Prototype shoe scanner
GE Security
Shoe scanner technology, like the one shown here, could eliminate the need to remove shoes at security checkpoints.
By Brock N. Meeks Chief Washington correspondent
updated 8/11/2005 11:06:16 AM ET 2005-08-11T15:06:16

If the Transportation Security Administration has its way, wearing flip flops through airport security checkpoints will once again be a lifestyle choice instead of an attempt to avoid the podiatric strip tease now associated with airline travel in the post-9/11 era.

According to a federal business opportunities web site, the TSA is inviting companies to voluntarily participate in a test program to develop technologies for “Shoe Weapons Inspection Systems (SWIS) that can inspect footwear for weapons without passengers having to remove or divest them from their feet.”

In other words:  the TSA is looking for a technology that will scan your shoes for bombs without making you wander around airport security checkpoints in your bare feet.

The TSA says one of its most consistent complaints comes from people that have to walk around in bare feet on cold, linoleum airport floors.  And until some kind of feasible technology to scan shoes is developed, the best the TSA can offer to stem the steady stream of complaints is: wear gym socks.

A brief history of shoe removal
Inspecting shoes has a storied history.  In December of 2001, just three months after the terrorist attacks on New York and Washington, Richard Reid, dubbed the “shoe bomber,” failed to blow up a plane by igniting explosives stuffed into his sneakers.

Reid’s botched attempt so soon after 9/11 rattled federal security officials who hastily drew up plans requiring all shoes to be removed at airport checkpoints. That requirement was later relaxed; passengers are not required to remove their shoes today before going through checkpoints.  However in the 9/11-era version of a Catch-22, the majority of those who do not remove their shoes are subsequently stopped just after passing through security metal detectors and made to remove their shoes anyway.

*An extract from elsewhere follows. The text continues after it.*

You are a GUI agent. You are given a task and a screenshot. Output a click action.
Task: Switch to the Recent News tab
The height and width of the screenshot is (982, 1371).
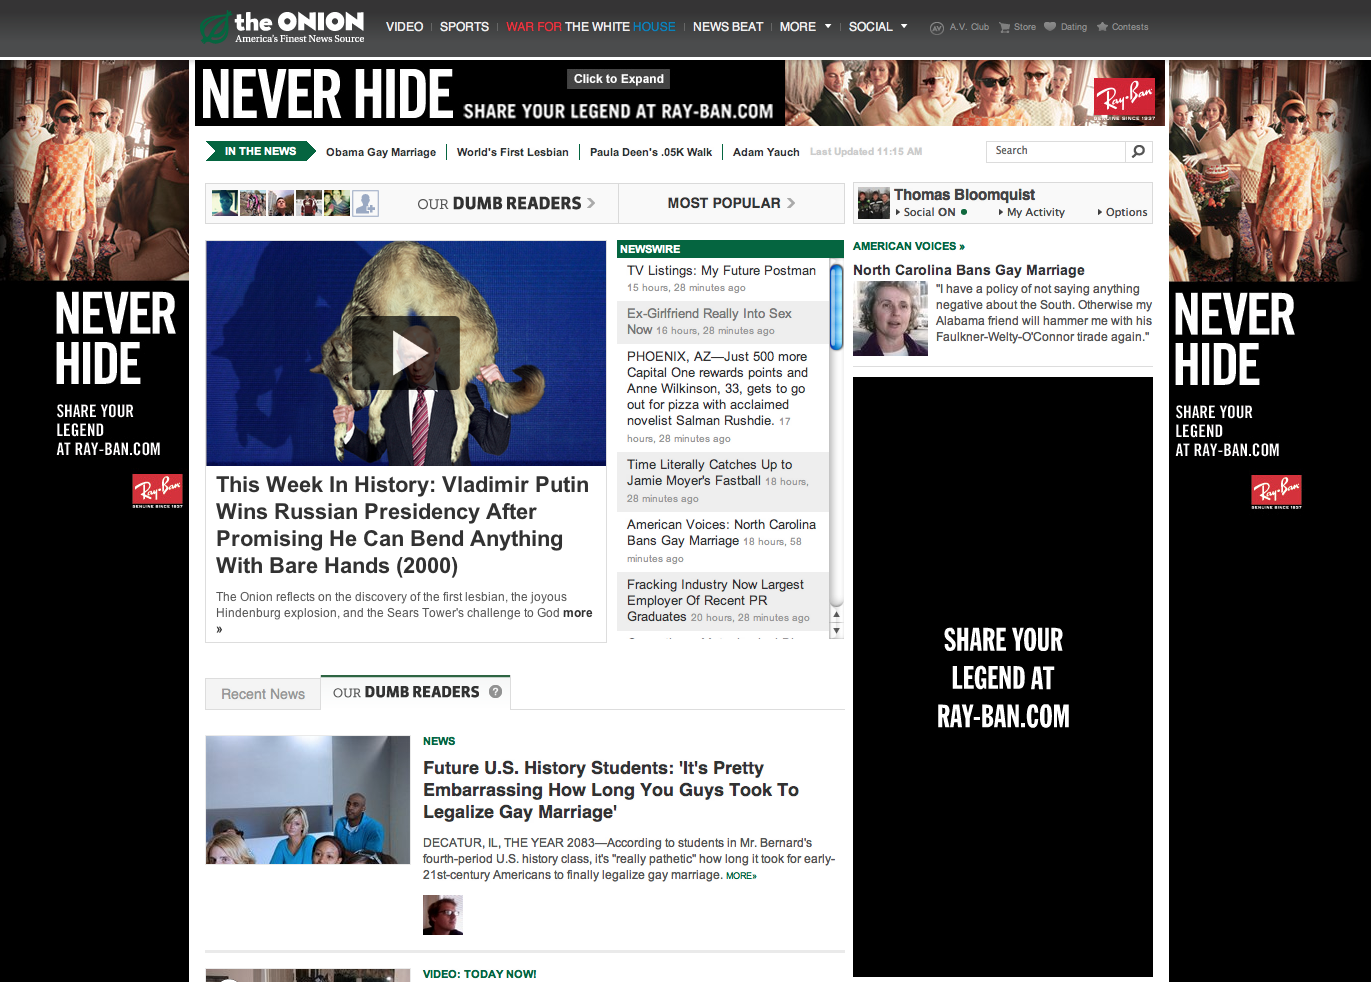pyautogui.click(x=263, y=694)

Lawmakers have continuously complained about the shoe removal policy and questioned TSA officials at hearings about its effectiveness. 

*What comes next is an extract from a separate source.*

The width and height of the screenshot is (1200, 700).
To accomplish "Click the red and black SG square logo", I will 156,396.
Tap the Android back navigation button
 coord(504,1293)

And now the TSA is really looking for a few good technologies to address that problem and not just for use in aviation security, according to its published federal notice. 

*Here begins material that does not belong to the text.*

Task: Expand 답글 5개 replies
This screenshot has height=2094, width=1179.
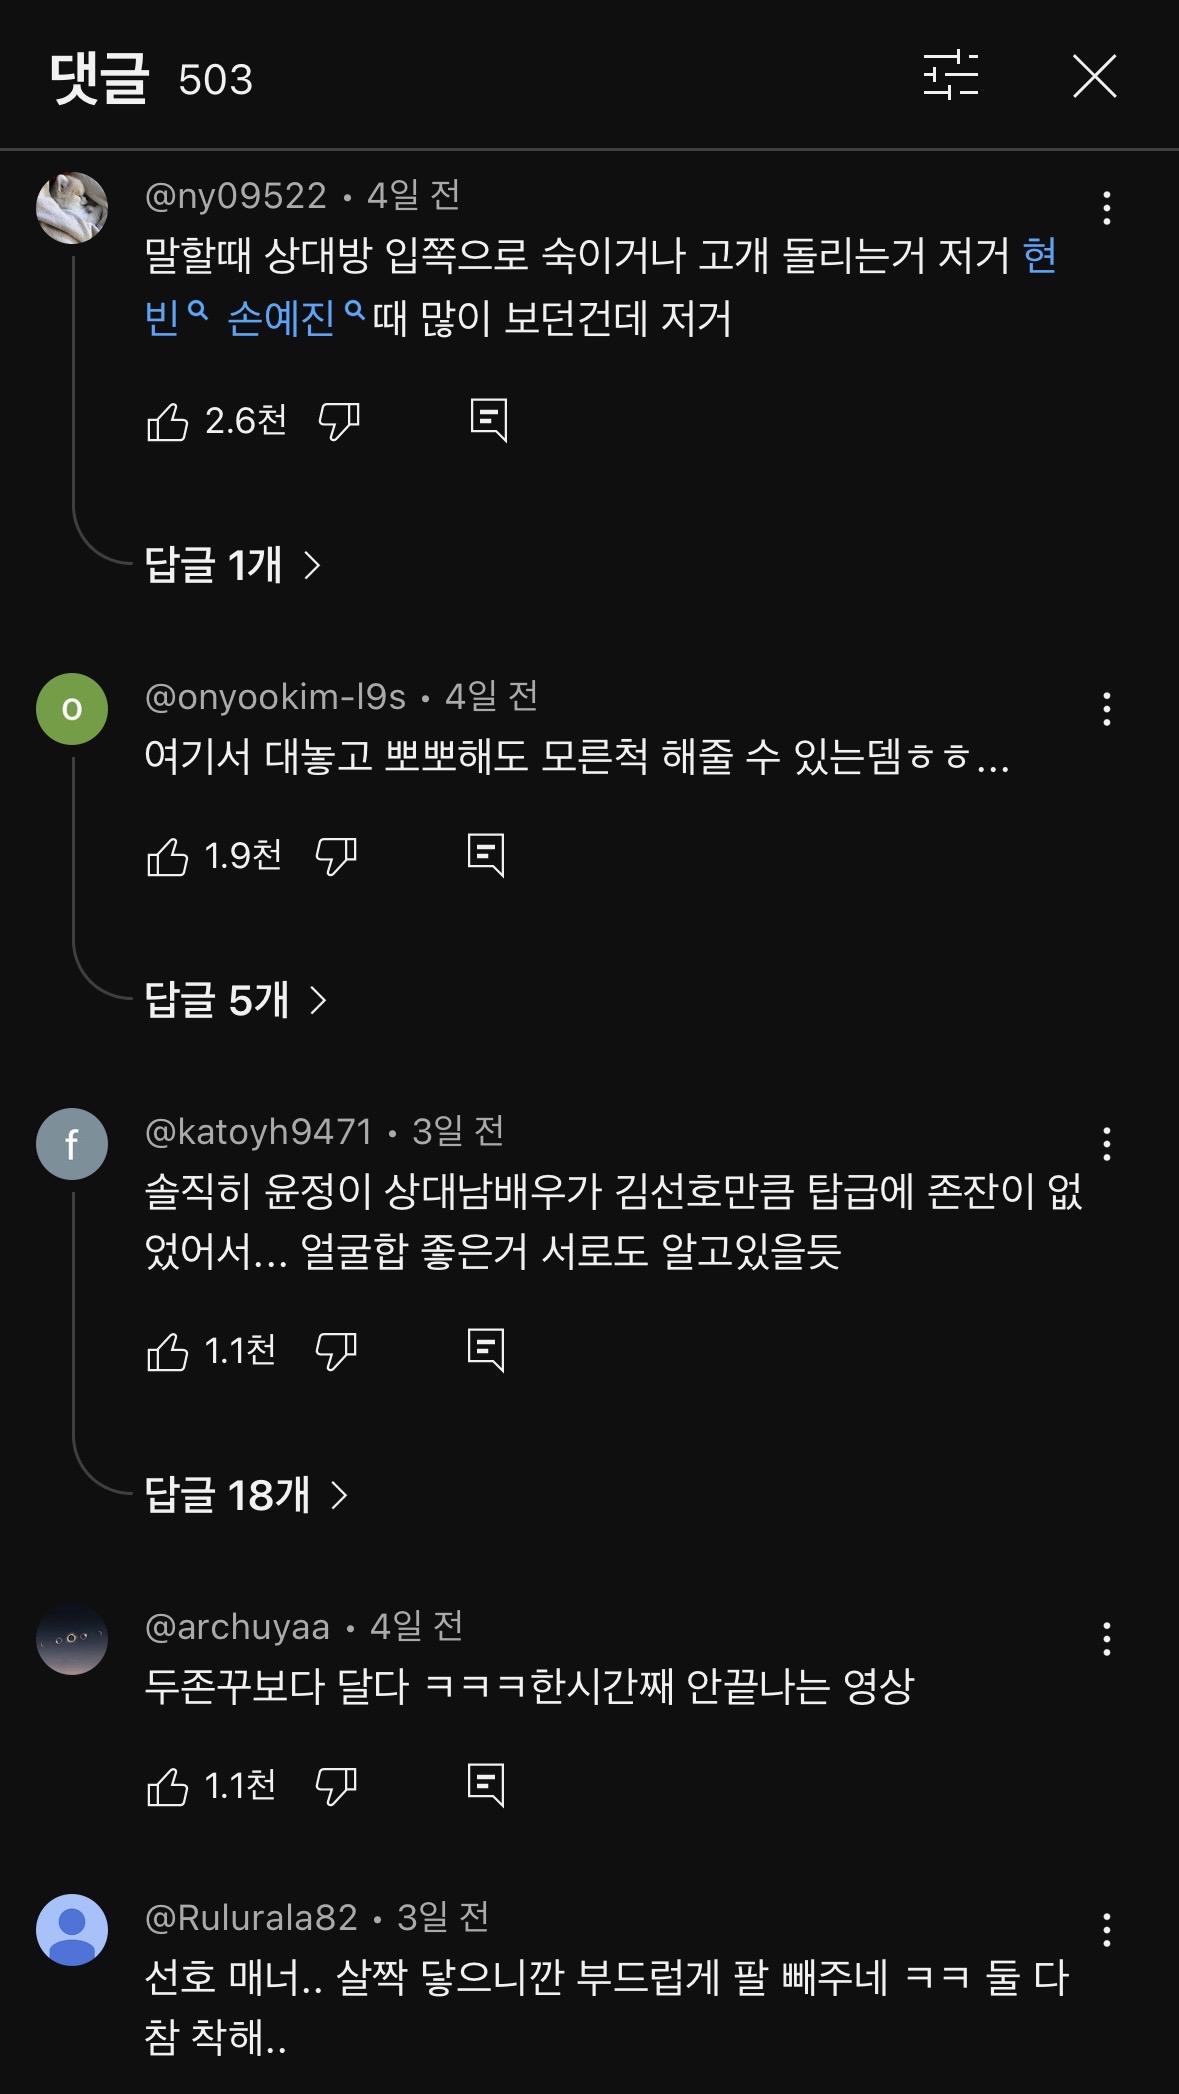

The TSA “is interested in measuring the state-of-the art, exploring advanced concepts of operation and assessing operational utility in pilot deployments at passenger checkpoints throughout the transportation security system,” says the notice. 

However, the TSA also cautions that any technologies it qualifies for the purposes of further testing, even if taken to the pilot stage, may not result in the guaranteed purchase contract.

Back to the future
The concept of a shoe scanner isn’t new.  Congress was told of such a scanner in early 2002 during hearings held as a result of Reid’s shoe bombing attempt.

At that time Lowell Burnett, then the president and CEO of Quantum Magnetics (now a subsidiary of GE Security) testified that his company had a prototype technology used for scanning shoes.  It was developed as an outgrowth of the company’s landmine detection technology, he said.

Quantum Magnetics’ shoe scanner “is essentially an ‘upside-down’ mine detector,” Burnett told Congress. “When you stand on it for a few seconds, it quickly and accurately scans your shoes for explosives,” Burnett said.

And in fact, Quantum Magnetics’ device has already been tested in the real world, at San Diego’s Lindbergh airport, according to Steve Hill, a spokesman for GE Security.  In those tests the device took about five seconds to scan a pair of shoes. (MSNBC is a joint venture of Microsoft and NBC, which is a GE company.)

Hill said the shoe scanner, part of the company’s “checkpoint of the future,” strategy, is intended to be deployed in various kinds of mass transit systems, including rail and subway.